A review of each is below starting with data classification.

Data Classification
Explicit data classification is necessary to provide correct and adequate treatment of data whether this be security requirements, availability, backup requirements, performance requirements, etc.

Data is organized by class and priority and each priority receives the same treatment. This ensures consistent and predictable handling of data, particularly security.

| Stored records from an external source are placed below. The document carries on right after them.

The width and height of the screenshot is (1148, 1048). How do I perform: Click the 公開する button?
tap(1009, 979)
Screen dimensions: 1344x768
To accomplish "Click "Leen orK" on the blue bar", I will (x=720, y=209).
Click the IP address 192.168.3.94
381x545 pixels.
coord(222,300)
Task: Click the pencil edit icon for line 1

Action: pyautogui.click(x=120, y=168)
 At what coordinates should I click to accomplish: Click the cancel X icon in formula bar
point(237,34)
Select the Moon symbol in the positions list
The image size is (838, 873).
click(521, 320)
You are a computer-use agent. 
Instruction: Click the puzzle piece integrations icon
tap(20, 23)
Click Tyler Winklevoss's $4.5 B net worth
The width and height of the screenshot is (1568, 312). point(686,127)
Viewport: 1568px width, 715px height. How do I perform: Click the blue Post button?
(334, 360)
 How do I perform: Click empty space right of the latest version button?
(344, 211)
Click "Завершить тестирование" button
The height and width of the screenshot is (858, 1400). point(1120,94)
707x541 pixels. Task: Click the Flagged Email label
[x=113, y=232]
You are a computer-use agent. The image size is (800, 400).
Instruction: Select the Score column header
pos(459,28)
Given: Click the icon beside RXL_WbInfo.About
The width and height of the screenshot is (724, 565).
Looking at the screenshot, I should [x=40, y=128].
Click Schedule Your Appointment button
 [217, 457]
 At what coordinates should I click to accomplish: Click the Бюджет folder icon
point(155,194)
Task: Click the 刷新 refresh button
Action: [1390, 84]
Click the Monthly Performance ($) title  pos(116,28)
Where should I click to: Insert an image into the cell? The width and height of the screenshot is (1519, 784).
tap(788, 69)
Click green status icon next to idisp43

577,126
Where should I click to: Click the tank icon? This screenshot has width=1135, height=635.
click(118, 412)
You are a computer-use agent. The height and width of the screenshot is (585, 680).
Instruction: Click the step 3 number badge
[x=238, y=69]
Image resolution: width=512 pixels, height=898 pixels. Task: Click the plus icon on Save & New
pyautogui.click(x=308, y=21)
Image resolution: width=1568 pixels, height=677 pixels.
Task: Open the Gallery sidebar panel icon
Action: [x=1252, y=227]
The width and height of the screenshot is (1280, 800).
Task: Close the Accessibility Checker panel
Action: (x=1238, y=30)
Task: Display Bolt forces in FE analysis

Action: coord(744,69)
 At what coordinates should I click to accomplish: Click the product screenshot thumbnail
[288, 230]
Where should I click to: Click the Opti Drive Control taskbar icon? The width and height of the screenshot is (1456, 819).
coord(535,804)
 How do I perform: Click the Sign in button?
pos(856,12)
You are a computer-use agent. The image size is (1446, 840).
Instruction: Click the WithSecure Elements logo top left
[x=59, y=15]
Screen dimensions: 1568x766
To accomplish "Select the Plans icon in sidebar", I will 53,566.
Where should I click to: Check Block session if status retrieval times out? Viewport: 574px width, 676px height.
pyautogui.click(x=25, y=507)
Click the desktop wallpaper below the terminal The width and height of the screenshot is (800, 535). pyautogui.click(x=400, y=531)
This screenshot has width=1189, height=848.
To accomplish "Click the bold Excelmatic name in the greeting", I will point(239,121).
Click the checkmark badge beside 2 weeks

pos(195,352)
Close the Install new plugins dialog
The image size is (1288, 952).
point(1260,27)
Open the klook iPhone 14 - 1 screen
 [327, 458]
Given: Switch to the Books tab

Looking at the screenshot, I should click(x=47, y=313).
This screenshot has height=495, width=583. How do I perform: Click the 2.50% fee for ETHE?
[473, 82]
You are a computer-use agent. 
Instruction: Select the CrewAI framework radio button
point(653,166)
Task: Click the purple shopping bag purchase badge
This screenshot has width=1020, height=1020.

Class Priority Definition Example
personal Mission Critical maximum availability, must be protected at all cost financial and health records, project and design docs
config Critical availability not critical, must be protected at all cost /etc, parts of /var
media Important maximum availability, too large to backup as desired, streaming performance FLAC and Bluray rips, podcast archives
other Unessential this data is not important, easily replaceable everything not captured above

Data Management
Mission Critical - maximum availability, must be protected at all cost

Task Description
Mirror protect against single hard failure
filesystem proven code; access control
AIDE protect against bit rot
AIDE protect against file system bugs / site power loss / unauthorized modification
rdiff protect against unintentional/unauthorized modification/deletion
cloud available locally and remotely; protected against site compromise

Critical - availability not critical, must be protected at all cost

Task Description
Mirror protect against single hard failure
filesystem proven code; access control
AIDE protect against bit rot
AIDE protect against file system bugs / site power loss / unauthorized modification
rdiff protect against unintentional/unauthorized modification/deletion

Important - maximum availability, too large to backup as desired, streaming performance

Task Description
Mirror protect against single hard failure
filesystem proven code; access control
AIDE protect against bit rot
AIDE protect against file system bugs / site power loss / unauthorized modification
AIDE protect against file system bugs / site power loss / unauthorized modification
cloud available locally and remotely; protected against site compromise

Unessential - this data is not important, easily replaceable

Task Description
Do nothing

Usage
These locations have specific functions:

  • /home/will/Documents: all projects and personal data
  • /mnt/scratch: all experimental data and svn checkouts
  • /mnt/scratch/Download: all web browser downloads
  • /mnt/files: all media goes here (e.g. photos, videos, music, books)
  • /mnt/files/backup: backup information and temporary backup data goes here
  • /opt: all packages that are compiled or do not come from a debian archive go here

Capacity Review
The requirement is for storing my entire FLAC collection and 100 Bluray discs. I also have (compared to 100 Bluray) a small amount of storage. Provisioning is 50% max at time of deployment.

Item Capacity
FLAC 300GB
Bluray 100*35GB=3500GB
Provisioning 50%
Total 7600GB (7.6TB)

A quick look at pricing indicates that a 100% SSD solution is prohibitive. At time of writing (2016) between FLAC and misc the storage required is 460GB. Doubling to 920GB and deferring the Bluray collection (a project I plan to start in approximately 3 years) 1TB will do. 1TB SSD are fairly affordable so that is what I will purchase.

Performance Review
Maximize performance without breaking the budget. In most cases performance corresponds with wear level mitigation.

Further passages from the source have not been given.